- **WHAT YOU NEED TO DO**:
Down to the last line, restate the records word for word, but not the pictures.

(Pixel coordinate grounding data)
· · · · · · ·

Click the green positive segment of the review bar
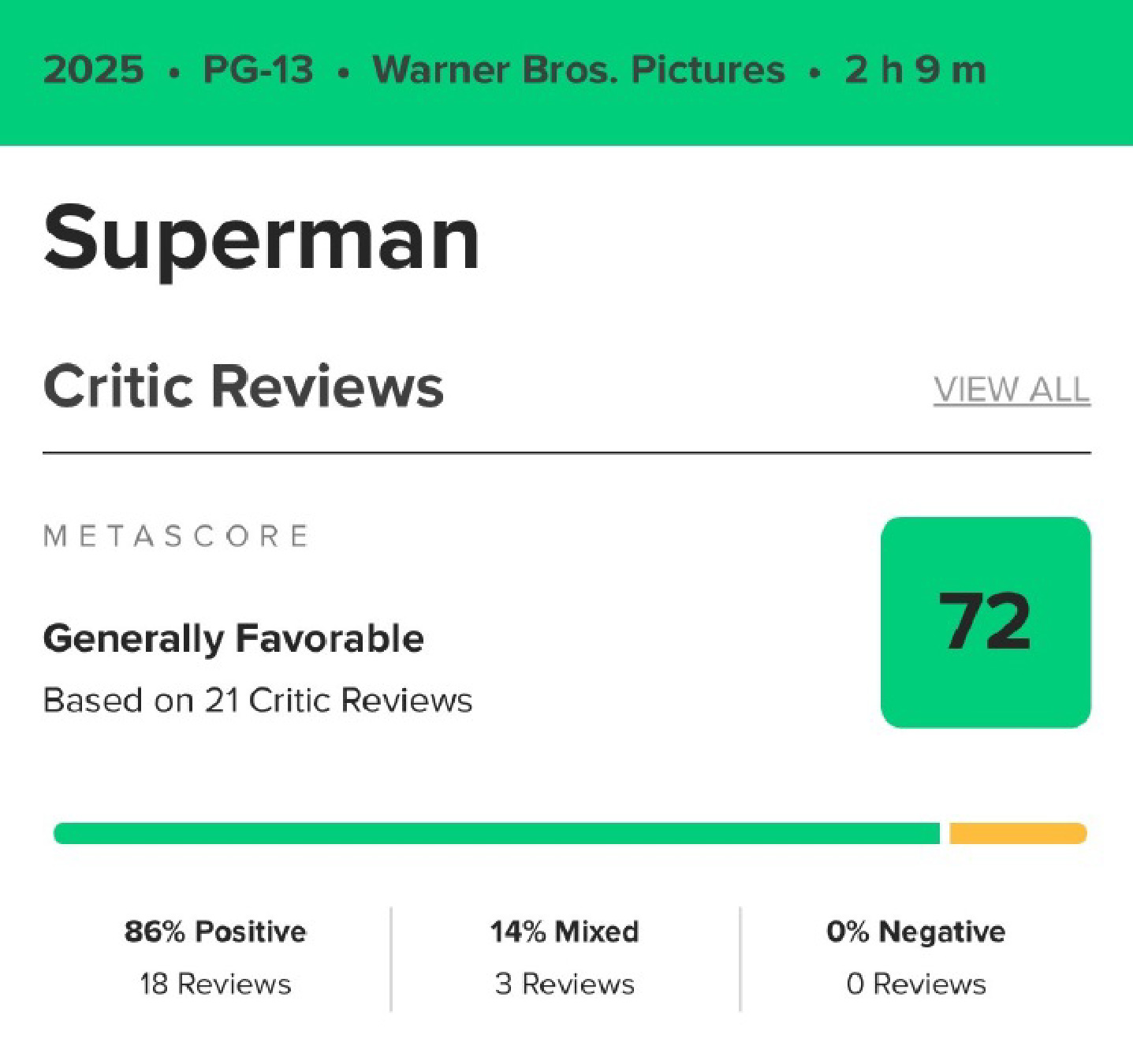 497,833
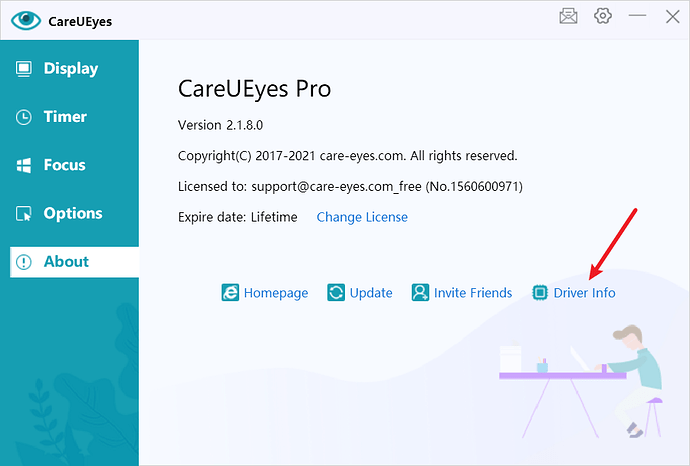Viewport: 690px width, 466px height.
Task: Switch to the Timer tab
Action: [x=65, y=117]
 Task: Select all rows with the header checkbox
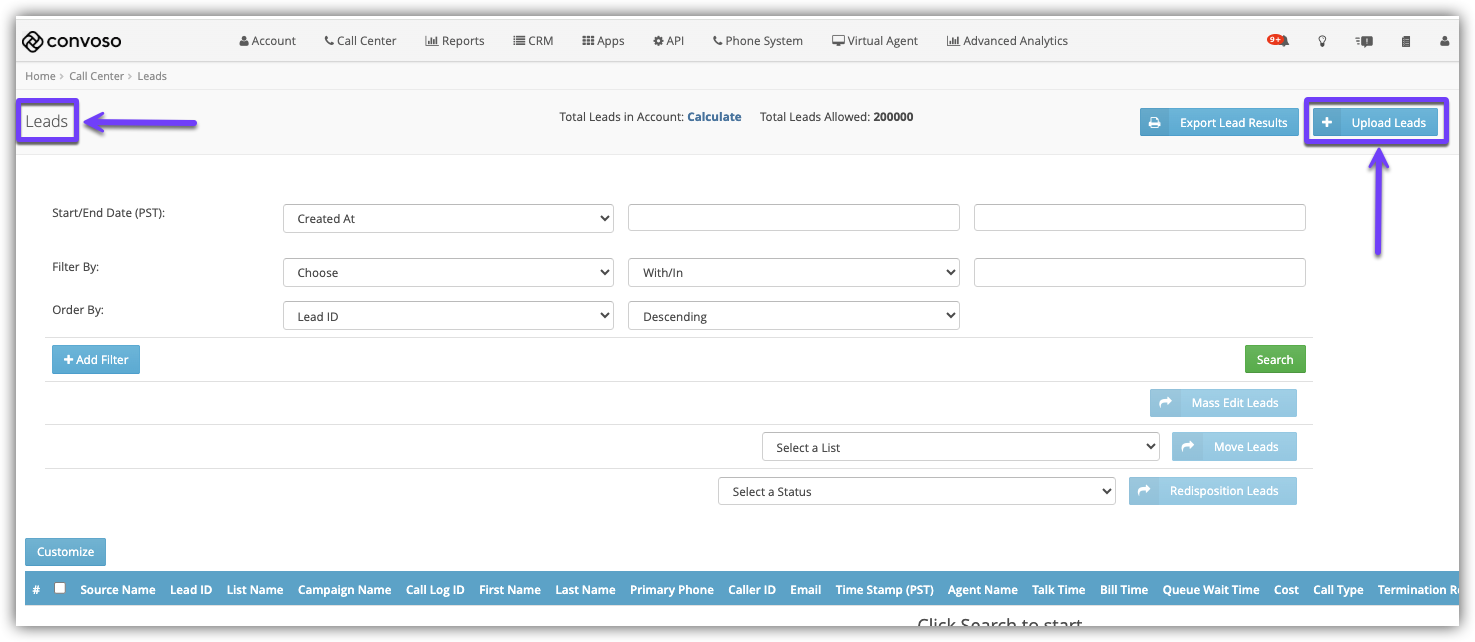tap(60, 588)
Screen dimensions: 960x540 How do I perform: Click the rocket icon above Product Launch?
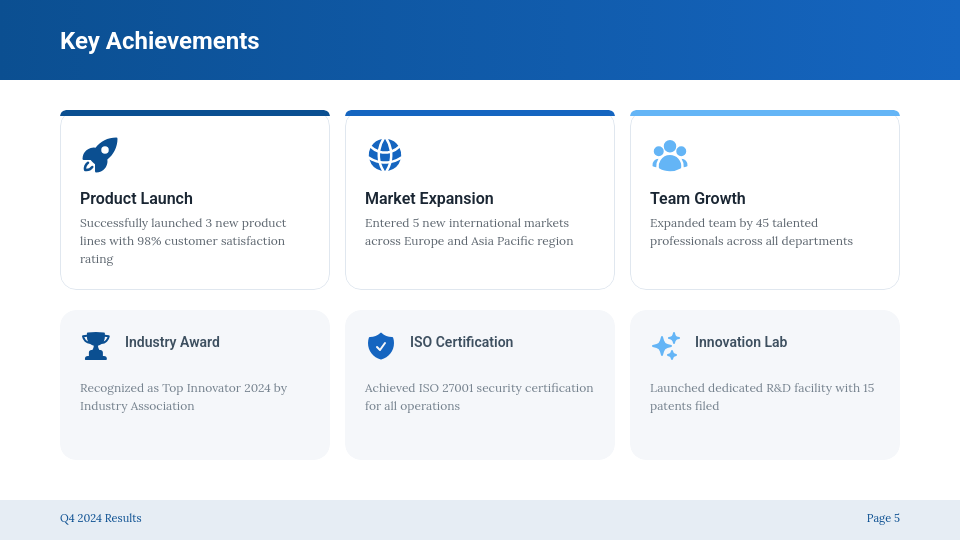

· · · · · · ·

- **EXERCISE RESULT**:
Click the green positive segment of the review bar
 497,833
Viewport: 690px width, 466px height.
Task: Switch to the Timer tab
Action: [x=65, y=117]
 Task: Select all rows with the header checkbox
tap(60, 588)
Screen dimensions: 960x540 How do I perform: Click the rocket icon above Product Launch?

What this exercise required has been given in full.